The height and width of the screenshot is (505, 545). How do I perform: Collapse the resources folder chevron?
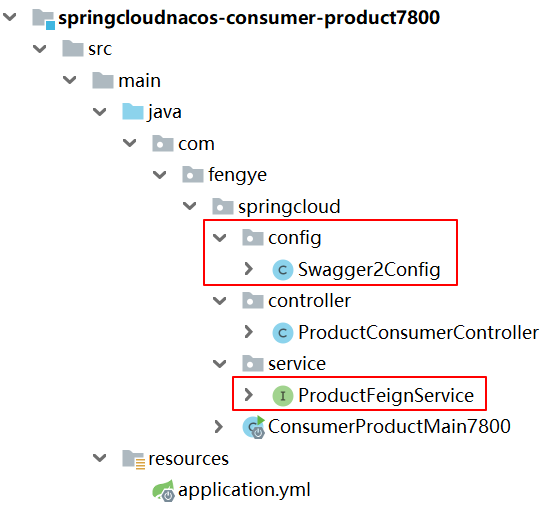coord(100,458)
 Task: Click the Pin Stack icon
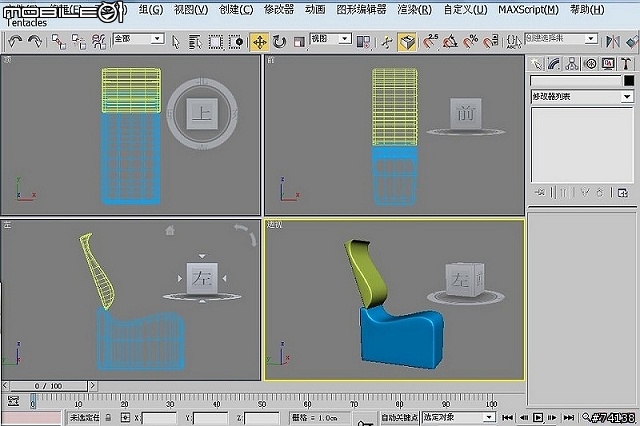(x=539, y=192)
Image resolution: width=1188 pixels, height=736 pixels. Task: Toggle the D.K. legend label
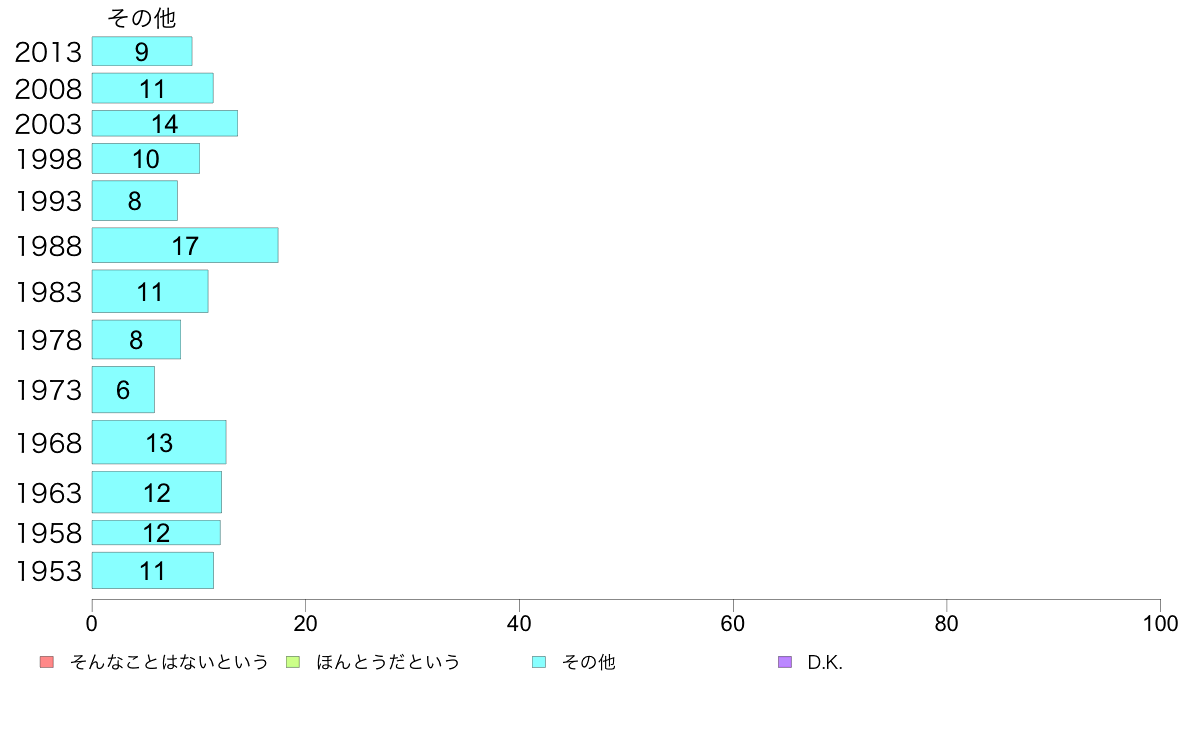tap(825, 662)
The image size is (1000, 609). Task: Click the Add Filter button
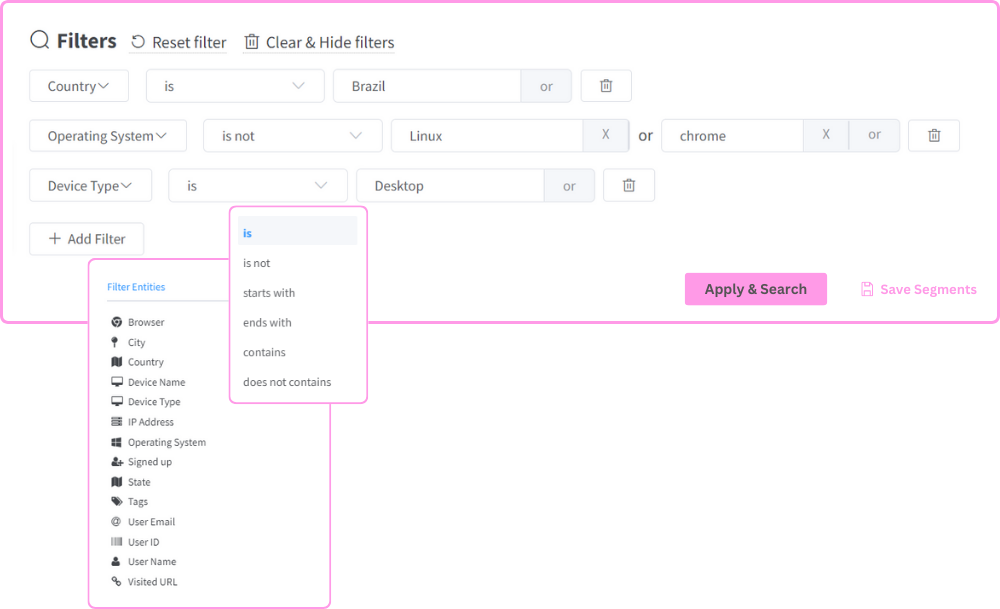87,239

------------------------------------------------

Work item. Everything from the line with "The image size" through the last line above should be reproduced exactly, both ends included; pictures must be omitted.

Your solution.
The image size is (1000, 609). Task: Click the Add Filter button
87,239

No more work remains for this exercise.